Sarker Abeed, Gonzalez Graciela
Department of Biomedical Informatics, Arizona State University, 13212 East Shea Blvd., Scottsdale, AZ 85259, USA.
J Biomed Inform. 2015 Feb;53:196-207. doi: 10.1016/j.jbi.2014.11.002. Epub 2014 Nov 8.
Automatic detection of adverse drug reaction (ADR) mentions from text has recently received significant interest in pharmacovigilance research. Current research focuses on various sources of text-based information, including social media-where enormous amounts of user posted data is available, which have the potential for use in pharmacovigilance if collected and filtered accurately. The aims of this study are: (i) to explore natural language processing (NLP) approaches for generating useful features from text, and utilizing them in optimized machine learning algorithms for automatic classification of ADR assertive text segments; (ii) to present two data sets that we prepared for the task of ADR detection from user posted internet data; and (iii) to investigate if combining training data from distinct corpora can improve automatic classification accuracies.

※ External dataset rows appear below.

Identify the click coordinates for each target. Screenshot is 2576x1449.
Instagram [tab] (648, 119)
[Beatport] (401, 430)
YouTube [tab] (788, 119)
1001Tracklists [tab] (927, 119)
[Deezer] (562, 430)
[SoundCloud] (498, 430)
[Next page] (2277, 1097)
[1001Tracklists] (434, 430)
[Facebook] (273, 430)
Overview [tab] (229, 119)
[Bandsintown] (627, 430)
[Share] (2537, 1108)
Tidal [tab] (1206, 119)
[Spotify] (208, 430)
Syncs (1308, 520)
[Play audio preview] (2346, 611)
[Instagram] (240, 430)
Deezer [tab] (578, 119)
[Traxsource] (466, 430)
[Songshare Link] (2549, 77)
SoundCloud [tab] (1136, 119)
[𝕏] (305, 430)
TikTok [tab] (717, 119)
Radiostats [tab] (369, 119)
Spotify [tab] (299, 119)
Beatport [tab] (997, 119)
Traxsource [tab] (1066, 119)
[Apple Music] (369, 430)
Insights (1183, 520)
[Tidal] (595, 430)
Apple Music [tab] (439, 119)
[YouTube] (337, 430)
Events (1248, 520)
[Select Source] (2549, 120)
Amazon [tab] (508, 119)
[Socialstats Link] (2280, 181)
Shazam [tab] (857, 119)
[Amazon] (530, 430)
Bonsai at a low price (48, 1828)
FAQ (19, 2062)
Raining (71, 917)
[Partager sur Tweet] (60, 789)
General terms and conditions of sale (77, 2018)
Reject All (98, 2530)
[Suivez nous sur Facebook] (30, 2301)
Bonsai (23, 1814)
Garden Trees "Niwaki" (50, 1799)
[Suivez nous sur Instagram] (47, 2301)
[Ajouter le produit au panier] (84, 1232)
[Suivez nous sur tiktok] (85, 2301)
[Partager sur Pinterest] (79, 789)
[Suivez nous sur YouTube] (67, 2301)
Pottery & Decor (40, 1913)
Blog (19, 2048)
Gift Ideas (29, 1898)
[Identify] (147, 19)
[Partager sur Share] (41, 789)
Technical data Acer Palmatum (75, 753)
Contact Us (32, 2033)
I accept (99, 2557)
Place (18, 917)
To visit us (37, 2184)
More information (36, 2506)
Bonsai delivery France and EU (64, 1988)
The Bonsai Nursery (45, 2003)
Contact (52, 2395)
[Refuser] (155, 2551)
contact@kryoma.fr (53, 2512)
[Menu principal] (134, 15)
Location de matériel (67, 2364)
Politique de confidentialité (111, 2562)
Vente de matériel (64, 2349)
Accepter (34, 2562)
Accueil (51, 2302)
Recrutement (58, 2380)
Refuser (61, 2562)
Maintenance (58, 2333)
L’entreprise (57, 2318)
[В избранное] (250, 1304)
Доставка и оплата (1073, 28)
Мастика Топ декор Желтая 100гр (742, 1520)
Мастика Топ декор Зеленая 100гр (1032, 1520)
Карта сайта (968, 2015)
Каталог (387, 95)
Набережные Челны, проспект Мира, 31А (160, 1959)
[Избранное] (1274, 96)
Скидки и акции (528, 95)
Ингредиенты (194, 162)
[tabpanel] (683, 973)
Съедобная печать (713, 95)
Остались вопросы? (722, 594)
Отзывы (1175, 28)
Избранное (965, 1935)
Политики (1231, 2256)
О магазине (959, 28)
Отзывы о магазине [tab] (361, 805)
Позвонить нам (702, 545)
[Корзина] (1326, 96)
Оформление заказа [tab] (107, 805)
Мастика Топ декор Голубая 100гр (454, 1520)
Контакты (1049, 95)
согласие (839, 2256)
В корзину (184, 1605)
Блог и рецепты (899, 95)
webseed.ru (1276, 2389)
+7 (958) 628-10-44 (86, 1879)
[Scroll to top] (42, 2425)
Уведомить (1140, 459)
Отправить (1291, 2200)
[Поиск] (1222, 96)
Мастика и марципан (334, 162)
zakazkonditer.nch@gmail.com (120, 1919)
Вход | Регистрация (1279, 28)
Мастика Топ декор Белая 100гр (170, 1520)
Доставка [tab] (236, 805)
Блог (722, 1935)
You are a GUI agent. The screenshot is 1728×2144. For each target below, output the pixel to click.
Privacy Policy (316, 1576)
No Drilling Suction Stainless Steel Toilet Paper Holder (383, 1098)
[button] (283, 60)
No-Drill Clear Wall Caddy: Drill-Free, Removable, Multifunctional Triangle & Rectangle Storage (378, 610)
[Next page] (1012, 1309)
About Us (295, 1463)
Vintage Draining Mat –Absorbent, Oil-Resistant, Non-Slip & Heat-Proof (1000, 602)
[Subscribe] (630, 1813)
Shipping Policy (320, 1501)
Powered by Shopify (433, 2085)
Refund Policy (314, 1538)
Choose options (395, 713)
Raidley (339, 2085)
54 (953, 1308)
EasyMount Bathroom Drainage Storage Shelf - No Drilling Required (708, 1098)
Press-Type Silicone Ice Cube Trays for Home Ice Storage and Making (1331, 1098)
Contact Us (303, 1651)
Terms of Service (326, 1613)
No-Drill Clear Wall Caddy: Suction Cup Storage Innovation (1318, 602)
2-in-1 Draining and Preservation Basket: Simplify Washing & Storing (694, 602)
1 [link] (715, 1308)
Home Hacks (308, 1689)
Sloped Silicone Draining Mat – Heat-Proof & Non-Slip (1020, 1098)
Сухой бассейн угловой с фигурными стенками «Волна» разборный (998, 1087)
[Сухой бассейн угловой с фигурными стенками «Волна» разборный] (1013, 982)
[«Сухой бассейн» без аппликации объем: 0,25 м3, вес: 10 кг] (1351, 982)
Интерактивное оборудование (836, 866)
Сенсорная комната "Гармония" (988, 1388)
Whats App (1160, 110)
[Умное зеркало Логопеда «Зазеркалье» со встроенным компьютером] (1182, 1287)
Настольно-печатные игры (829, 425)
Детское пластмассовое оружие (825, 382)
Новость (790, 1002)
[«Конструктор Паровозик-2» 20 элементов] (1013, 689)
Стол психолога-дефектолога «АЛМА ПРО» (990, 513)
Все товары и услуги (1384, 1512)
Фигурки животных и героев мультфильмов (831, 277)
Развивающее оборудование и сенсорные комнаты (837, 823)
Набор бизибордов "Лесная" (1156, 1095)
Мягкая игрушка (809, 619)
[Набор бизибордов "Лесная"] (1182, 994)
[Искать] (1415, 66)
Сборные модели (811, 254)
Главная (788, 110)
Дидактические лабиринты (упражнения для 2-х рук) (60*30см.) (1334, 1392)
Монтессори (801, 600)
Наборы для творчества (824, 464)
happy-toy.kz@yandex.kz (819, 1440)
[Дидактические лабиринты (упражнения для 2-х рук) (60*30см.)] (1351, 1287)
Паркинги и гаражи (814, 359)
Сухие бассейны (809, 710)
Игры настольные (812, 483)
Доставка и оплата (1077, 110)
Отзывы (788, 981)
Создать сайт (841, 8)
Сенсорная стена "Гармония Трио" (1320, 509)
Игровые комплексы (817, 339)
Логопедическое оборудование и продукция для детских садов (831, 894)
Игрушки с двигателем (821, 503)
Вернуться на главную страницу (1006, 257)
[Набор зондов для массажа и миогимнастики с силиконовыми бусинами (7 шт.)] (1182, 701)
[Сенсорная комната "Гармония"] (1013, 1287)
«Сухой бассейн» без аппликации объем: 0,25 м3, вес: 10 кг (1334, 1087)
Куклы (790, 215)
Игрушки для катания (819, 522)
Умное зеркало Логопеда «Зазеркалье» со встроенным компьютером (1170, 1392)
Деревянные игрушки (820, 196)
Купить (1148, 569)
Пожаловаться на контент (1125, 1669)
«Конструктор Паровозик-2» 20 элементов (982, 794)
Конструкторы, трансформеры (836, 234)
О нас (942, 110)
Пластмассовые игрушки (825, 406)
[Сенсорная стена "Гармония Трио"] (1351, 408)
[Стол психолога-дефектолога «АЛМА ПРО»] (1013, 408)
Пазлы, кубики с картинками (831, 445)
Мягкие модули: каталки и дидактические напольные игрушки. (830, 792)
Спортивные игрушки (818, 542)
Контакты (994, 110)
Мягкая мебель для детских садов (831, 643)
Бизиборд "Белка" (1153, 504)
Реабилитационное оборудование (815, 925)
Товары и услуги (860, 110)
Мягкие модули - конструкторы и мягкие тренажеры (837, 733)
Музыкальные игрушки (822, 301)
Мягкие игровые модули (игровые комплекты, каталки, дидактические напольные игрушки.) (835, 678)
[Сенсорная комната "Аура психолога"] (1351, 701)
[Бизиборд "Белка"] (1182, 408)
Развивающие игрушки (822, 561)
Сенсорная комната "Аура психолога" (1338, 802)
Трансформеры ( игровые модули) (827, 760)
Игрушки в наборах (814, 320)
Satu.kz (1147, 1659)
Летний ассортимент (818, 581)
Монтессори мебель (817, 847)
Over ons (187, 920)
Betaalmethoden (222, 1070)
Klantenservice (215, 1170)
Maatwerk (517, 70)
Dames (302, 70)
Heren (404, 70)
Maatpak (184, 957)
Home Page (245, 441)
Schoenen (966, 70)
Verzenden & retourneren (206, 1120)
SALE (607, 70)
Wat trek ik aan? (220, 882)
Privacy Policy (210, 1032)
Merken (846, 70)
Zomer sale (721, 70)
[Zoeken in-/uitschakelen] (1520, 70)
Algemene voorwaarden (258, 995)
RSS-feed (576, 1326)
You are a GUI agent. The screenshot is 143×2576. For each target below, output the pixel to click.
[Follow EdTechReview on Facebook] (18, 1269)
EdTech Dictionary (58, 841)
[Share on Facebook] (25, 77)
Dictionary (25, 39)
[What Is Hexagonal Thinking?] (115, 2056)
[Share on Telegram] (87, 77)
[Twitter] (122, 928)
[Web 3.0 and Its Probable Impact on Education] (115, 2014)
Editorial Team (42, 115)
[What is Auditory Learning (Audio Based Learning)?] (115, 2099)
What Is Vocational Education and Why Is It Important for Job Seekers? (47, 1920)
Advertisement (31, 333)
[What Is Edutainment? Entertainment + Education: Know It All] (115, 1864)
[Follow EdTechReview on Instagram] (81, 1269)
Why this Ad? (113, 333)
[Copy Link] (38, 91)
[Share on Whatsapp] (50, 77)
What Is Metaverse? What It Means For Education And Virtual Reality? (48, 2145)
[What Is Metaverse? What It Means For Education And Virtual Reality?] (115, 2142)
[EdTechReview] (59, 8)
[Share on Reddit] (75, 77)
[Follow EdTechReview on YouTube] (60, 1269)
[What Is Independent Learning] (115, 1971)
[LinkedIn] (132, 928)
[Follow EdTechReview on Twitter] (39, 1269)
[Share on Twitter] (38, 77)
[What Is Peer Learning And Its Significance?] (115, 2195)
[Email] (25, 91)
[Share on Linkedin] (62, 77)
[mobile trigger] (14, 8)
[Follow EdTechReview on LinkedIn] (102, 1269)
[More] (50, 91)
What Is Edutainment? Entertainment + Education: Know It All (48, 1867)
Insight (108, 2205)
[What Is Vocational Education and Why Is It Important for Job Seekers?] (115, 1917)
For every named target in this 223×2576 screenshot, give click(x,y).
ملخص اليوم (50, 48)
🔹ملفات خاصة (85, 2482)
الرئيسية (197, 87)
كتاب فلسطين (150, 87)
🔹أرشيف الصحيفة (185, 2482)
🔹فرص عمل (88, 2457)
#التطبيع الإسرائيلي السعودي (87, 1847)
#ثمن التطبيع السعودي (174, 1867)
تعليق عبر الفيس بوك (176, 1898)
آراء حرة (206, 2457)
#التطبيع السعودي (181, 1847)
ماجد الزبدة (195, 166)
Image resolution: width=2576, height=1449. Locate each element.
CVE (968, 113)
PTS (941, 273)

One of our three data sets contains annotated sentences from clinical reports, and the two other data sets, built in-house, consist of annotated posts from social media. Our text classification approach relies on generating a large set of features, representing semantic properties (e.g., sentiment, polarity, and topic), from short text nuggets. Importantly, using our expanded feature sets, we combine training data from different corpora in attempts to boost classification accuracies.
Our feature-rich classification approach performs significantly better than previously published approaches with ADR class F-scores of 0.812 (previously reported best: 0.770), 0.538 and 0.678 for the three data sets. Combining training data from multiple compatible corpora further improves the ADR F-scores for the in-house data sets to 0.597 (improvement of 5.9 units) and 0.704 (improvement of 2.6 units) respectively.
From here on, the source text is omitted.